Try it
Copy every line of the records below where the word "computer" occurs.

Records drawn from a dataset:
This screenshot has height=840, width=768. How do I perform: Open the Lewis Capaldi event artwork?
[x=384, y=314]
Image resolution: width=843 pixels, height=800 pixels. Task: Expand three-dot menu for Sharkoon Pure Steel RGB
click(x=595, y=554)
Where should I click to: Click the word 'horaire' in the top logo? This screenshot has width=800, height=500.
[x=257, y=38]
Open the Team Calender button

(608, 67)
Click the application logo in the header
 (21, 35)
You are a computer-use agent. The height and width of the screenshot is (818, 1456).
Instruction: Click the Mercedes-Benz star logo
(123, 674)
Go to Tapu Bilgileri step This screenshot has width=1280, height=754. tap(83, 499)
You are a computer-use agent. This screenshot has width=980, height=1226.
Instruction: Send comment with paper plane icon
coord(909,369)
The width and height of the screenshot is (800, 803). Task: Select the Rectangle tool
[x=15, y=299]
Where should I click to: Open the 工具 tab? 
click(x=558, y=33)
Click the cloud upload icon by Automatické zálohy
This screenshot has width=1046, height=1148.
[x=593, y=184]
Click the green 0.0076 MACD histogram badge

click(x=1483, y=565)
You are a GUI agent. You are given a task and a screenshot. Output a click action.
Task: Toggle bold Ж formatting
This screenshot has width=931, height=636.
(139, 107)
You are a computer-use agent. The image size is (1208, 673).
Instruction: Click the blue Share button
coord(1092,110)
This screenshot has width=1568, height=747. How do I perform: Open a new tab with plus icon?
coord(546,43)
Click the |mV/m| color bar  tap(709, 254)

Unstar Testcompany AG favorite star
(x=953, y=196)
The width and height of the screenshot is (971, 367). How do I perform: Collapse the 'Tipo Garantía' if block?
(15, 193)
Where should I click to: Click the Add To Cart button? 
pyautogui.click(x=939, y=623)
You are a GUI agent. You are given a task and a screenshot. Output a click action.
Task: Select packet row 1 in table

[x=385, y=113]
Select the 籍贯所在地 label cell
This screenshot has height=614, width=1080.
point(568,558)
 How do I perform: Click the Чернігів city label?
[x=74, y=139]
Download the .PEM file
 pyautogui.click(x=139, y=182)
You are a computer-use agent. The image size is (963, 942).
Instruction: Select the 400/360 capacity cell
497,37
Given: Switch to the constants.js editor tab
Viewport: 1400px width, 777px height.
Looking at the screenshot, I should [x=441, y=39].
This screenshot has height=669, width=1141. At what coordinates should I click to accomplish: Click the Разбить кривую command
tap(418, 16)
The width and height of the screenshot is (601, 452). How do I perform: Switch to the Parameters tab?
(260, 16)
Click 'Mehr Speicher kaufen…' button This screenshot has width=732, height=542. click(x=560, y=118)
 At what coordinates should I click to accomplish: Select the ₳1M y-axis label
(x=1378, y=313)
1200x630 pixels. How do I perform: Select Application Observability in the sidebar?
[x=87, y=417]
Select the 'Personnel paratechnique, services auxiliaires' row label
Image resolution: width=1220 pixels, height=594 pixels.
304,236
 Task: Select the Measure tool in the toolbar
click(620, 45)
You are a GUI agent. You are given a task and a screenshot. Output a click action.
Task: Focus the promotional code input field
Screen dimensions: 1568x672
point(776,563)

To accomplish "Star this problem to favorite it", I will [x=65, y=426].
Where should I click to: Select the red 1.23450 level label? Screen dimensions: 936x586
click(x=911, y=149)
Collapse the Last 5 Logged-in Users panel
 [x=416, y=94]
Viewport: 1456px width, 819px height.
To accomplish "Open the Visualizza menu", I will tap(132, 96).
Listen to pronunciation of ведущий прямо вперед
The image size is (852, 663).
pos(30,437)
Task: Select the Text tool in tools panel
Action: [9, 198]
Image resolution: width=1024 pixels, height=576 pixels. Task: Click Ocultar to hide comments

Written solution
You are a computer-use agent. The height and width of the screenshot is (818, 1456).
You are a computer-use agent. This screenshot has width=980, height=1226.
You are a computer-use agent. The image size is (1208, 673).
You are a computer-use agent. The image size is (963, 942).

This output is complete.